§ **Provided passage**:
Label-GUI is a lightweight graphical user interface based on PyQt5 and pyqtgraph for visualizing image or video data and creating semantic segmentation labels using segment anything (SAM) from Meta AI Research.
-
Create a new conda environment called label-gui and activate it
conda create -n label-gui python=3.10 conda activate label-gui -
Install Pytorch with cuda (strongly recommended). Here is an example (as of April 2023; it might be different for your set-up):
conda install pytorch torchvision pytorch-cuda=11.8 -c pytorch -c nvidia -
Download the latest release of Label-Gui from GitHub (preferred) or clone the repository. Downloading the latest release is recommended because I might make breaking changes to the main branch.
-
Navigate into the repository and install the required packages
cd label-gui pip install -r requirements.txt -
Install Segment Anything (SAM) by following the instructions in their GitHub repo. As of April 2023, this entails:
pip install git+https://github.com/facebookresearch/segment-anything.git -
Download the model weights. The link posted here might be broken so make sure to check their GitHub repo. When you want to annotate segmentation masks, navigate to Dnn -> Load SAM to load the model weights. Currently, supported weights are: sam_vit_b_01ec64, sam_vit_h_4b8939, sam_vit_l_0b3195
-
Create a models folder under label gui and copy the downloaded model weight under this folder. So the file structure should look like this
+-- imgs +-- models | +-- sam_vit_h_4b8939.pth +-- src | +-- annotation.py | +-- app.py | +-- ... +-- .gitignore +-- readme.md +-- requirements.txt -
Finally, run app.py; it might take a few seconds to load the model weights
python src\app.pyNote that the model weights directory is relative to the current directory so you need to run the app.py file exactly as above.

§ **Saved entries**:
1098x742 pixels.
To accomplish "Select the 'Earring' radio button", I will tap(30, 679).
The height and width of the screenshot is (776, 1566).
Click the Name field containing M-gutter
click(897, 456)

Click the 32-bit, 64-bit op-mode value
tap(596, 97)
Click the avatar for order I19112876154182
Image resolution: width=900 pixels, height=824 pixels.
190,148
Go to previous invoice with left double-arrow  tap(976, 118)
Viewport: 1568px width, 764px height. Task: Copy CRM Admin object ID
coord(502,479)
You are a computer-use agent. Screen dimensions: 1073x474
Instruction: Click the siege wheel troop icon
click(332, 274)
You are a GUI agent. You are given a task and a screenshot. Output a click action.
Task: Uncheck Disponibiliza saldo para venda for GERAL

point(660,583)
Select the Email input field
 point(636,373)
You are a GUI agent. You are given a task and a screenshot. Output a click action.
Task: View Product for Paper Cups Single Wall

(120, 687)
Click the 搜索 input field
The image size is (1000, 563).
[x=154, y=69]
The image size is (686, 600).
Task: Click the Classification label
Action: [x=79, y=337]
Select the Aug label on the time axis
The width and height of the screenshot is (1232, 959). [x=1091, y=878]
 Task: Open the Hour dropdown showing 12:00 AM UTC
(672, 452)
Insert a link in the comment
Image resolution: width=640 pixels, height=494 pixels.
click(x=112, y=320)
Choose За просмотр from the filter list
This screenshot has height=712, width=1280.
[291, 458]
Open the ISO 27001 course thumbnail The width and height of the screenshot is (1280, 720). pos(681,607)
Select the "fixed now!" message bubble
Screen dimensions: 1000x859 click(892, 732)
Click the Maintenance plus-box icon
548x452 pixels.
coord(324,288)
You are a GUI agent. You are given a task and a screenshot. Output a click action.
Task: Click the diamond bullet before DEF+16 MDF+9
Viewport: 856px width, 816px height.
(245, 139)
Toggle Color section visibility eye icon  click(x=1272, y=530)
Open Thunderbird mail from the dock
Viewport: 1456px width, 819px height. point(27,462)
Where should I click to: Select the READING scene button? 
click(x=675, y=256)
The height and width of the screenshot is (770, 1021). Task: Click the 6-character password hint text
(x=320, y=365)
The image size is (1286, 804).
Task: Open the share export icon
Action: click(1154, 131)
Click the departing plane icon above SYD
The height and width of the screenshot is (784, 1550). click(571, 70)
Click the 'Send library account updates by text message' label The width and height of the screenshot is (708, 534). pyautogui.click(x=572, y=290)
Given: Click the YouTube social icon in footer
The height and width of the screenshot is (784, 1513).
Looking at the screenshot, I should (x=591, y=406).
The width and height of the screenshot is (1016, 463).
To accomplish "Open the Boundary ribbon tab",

§ **Set task 1**: In the Label-GUI setup guide, which Python version is specified when the new conda environment is created?
§ **Set task 2**: Decide whether each statement agrees with the Label-GUI setup guide, and support each yes or no with the deciding words from the guide: (a) Cloning the repository is preferred over downloading the latest release. (b) The model weights are loaded by navigating to Dnn -> Load SAM. (c) The model weights directory is relative to the current directory.
§ **Set task 3**: Update the Label-GUI setup guide from the words "Label-GUI is a" through the words "Meta AI Research.", replacing "lightweight" with "compact".

§ **Correct response 1**: Python 3.10.

§ **Correct response 2**:
(a) No: "Download the latest release of Label-Gui from GitHub (preferred) or clone the repository."
(b) Yes: "navigate to Dnn -> Load SAM to load the model weights"
(c) Yes: "the model weights directory is relative to the current directory"

§ **Correct response 3**:
Label-GUI is a compact graphical user interface based on PyQt5 and pyqtgraph for visualizing image or video data and creating semantic segmentation labels using segment anything (SAM) from Meta AI Research.